I would prefer the fruit be added in the form of Oregon puree's or Alexander's concentrates. Ideally, it would just be a modified version of
Making a basic mead referred to in the sticky. I like the incorporation of newer techniques like no boils etc...
Any help would be greatly appreciated.
First read the stickies at the top of the page about yeast nutrients.
For best results use GoFerm to rehydrate the yeast, Fermaid-K and DAP as yeast nutrient in the must. The sticky describes when, and how much of these to add.
Next unless you have a keg it is not easy to get a sweet sparkling mead. Honey and fruit sugars are completely fermentable by the yeast unlike malt sugars. This means either the sugars are completely consumed and you have a dry beverage or the yeast is not active.
You can make a sparkling mead by fermenting the mead dry then bottling with some priming sugar or honey like you would beer. However the mead will be dry.

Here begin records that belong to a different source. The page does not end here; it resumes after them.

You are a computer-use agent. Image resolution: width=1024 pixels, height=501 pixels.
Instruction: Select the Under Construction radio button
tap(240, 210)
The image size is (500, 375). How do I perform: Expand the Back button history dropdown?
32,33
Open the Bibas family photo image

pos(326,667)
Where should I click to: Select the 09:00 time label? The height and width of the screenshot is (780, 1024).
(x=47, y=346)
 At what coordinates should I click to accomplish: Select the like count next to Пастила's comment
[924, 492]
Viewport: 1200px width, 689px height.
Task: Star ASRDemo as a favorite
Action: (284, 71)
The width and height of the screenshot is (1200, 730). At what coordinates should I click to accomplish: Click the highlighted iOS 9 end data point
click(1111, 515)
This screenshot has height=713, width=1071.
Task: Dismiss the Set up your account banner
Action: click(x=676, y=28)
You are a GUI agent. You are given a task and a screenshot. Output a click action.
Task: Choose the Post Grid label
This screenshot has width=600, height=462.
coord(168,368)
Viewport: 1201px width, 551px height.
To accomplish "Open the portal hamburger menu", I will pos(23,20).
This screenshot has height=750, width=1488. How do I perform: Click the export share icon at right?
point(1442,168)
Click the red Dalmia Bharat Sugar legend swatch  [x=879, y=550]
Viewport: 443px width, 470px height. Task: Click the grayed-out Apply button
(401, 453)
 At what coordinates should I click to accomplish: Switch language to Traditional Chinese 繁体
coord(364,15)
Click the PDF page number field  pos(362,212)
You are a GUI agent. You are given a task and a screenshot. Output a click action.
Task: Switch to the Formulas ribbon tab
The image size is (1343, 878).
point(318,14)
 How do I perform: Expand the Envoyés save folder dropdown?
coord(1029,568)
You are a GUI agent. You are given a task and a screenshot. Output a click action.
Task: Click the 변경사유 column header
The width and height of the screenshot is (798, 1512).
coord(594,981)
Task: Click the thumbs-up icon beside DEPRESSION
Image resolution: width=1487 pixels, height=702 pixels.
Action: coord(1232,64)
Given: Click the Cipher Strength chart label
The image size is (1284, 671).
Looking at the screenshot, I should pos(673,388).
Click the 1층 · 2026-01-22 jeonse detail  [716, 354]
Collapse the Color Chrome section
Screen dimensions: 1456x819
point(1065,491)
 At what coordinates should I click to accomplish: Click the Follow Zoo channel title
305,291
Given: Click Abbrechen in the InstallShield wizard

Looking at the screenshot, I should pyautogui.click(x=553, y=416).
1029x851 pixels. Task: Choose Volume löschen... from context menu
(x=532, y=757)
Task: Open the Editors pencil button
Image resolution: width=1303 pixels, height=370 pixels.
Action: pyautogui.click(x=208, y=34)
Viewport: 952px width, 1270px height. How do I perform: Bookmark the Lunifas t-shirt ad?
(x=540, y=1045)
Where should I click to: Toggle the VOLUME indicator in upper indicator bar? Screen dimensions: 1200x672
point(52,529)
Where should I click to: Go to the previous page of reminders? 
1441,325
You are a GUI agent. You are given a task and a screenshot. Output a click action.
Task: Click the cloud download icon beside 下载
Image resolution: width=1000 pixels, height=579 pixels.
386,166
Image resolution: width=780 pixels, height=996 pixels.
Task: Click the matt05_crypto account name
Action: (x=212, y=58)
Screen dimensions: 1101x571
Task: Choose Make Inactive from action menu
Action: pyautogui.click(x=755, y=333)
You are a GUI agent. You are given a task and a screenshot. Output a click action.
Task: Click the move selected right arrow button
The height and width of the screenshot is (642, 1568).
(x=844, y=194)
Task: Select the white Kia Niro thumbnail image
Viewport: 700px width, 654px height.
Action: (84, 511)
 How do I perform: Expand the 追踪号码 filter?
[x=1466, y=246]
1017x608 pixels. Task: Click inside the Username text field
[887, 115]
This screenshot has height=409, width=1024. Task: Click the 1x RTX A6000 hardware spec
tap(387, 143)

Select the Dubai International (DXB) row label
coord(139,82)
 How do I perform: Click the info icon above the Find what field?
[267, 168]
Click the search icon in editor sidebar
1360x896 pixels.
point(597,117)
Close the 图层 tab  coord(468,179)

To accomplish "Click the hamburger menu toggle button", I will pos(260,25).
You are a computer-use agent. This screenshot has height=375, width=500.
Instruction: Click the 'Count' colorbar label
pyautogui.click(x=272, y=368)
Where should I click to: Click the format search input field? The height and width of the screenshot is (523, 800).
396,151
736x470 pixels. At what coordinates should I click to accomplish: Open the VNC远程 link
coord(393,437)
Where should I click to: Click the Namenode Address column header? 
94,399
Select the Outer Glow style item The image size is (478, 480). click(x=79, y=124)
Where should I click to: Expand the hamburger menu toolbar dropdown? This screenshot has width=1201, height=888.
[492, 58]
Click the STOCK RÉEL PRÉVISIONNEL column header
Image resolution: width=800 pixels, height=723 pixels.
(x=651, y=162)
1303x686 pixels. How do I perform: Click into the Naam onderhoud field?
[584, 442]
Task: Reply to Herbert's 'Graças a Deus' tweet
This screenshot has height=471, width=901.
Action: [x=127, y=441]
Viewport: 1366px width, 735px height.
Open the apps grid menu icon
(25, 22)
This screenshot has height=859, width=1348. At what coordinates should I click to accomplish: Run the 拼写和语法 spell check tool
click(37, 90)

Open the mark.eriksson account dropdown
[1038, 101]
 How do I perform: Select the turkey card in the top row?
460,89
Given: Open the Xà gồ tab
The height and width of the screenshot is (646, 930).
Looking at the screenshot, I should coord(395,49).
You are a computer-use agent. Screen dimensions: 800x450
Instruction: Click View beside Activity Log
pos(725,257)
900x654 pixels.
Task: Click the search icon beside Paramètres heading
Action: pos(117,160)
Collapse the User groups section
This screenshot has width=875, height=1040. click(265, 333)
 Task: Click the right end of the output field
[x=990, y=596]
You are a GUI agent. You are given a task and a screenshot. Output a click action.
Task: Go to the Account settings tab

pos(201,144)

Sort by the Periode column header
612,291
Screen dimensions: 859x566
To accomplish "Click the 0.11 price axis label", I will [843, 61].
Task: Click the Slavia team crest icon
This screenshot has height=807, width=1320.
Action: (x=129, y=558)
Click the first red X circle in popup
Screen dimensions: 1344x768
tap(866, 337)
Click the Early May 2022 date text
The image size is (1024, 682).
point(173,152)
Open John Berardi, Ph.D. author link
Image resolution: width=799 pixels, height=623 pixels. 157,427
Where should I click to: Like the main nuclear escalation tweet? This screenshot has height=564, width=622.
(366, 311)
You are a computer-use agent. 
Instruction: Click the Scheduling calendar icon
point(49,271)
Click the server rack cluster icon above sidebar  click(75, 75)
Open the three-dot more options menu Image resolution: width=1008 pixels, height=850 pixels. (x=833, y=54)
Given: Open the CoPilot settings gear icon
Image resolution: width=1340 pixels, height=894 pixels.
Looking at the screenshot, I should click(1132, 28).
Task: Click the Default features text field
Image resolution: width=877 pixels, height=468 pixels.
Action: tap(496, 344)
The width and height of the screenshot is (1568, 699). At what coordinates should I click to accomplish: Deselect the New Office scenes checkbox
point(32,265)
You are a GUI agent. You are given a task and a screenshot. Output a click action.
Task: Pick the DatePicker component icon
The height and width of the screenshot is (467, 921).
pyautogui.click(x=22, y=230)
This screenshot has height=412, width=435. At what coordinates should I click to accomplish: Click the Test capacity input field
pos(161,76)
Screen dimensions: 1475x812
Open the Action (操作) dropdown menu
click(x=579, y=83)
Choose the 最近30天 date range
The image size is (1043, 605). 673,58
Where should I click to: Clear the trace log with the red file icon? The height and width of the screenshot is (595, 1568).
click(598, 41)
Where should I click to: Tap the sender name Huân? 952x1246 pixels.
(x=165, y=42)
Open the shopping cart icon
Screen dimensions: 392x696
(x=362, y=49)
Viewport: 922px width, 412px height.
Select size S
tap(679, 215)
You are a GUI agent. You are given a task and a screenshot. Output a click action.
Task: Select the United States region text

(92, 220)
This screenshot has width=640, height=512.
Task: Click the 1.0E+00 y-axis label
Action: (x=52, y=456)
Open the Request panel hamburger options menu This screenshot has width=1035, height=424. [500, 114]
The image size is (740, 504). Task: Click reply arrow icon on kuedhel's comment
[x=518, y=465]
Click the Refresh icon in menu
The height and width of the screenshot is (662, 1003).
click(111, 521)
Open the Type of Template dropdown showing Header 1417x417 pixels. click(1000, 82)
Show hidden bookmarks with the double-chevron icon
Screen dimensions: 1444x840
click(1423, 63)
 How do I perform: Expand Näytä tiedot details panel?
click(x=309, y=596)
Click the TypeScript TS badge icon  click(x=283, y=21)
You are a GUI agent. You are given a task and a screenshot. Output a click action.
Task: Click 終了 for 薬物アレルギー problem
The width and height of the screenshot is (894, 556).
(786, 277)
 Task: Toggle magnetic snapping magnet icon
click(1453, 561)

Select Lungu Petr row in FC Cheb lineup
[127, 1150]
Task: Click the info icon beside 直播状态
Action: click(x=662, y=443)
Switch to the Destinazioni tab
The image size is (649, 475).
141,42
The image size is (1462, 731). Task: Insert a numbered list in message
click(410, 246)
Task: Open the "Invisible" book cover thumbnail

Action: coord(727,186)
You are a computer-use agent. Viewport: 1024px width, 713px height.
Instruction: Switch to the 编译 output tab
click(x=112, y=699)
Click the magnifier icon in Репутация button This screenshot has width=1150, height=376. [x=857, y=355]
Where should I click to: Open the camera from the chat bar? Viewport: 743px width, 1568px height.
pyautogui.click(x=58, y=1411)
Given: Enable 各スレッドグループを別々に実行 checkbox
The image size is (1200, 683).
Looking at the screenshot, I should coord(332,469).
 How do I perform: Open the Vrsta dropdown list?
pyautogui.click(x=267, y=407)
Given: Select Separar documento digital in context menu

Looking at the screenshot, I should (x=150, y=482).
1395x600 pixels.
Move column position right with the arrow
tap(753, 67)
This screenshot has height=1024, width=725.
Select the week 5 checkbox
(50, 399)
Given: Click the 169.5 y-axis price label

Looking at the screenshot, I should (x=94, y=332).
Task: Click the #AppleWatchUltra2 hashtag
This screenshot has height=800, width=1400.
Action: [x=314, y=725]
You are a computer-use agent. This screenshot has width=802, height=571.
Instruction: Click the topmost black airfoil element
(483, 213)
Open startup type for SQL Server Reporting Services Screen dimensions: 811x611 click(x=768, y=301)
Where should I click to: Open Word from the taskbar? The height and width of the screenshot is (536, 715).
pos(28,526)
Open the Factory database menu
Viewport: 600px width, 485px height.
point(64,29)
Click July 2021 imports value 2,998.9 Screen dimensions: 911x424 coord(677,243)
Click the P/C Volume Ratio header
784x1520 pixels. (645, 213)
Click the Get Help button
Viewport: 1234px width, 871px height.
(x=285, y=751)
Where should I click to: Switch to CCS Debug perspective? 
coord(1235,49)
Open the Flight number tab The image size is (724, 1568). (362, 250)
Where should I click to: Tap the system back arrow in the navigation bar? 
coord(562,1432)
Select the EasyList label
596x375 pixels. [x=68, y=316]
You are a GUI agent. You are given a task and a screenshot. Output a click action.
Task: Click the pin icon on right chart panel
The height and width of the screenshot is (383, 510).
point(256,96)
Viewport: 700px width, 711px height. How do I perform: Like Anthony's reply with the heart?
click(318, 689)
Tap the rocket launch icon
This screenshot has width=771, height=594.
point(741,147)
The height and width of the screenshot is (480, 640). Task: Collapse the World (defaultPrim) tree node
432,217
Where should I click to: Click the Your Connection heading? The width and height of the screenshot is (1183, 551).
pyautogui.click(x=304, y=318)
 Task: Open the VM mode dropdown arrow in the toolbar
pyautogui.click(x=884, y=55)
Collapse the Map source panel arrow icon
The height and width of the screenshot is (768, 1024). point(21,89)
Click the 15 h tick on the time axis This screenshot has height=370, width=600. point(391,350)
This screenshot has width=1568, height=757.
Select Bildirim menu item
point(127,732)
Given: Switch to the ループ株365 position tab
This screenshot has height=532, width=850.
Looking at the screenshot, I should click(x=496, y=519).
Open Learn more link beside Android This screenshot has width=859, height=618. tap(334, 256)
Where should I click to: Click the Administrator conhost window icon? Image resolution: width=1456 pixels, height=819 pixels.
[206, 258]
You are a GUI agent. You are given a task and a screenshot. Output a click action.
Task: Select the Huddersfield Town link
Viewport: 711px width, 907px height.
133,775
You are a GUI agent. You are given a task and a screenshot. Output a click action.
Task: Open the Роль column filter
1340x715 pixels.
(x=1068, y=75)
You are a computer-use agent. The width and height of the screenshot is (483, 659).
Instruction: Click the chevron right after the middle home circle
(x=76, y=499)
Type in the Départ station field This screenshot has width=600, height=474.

You can make a sweet mead two ways. One is to make a must such that the yeast will exceed its alcohol tolerance before consuming all the sugar. Or you can ferment a mead dry then stabilize using Sorbate and sulfite before adding additional sugars. The stabilization prevents the yeast from restarting fermentation. Both methods result in still mead.
Using Vinters Harvest wine bases, Oregon fruit puree or Alexander's grape concentrates are all easy ways to make fruit or grape based meads. The fruits can be added with the honey in the primary ferment, or added in the secondary after the primary ferment has slowed, or even both.
One possible sweet pymet would be to take a can of Alexander's white grape concentrate, about 13# of honey and D-47 yeast. This should make a nice sweet pymet with subtle wine like flavors.
Another option would be to use 2 cans and 10# of honey.
Less honey will result in a dryer mead while more will be sweeter. 1 can with 15# should result in a sweet desert mead.
In all cases read the stickies by hightest first. There is alot of really good information.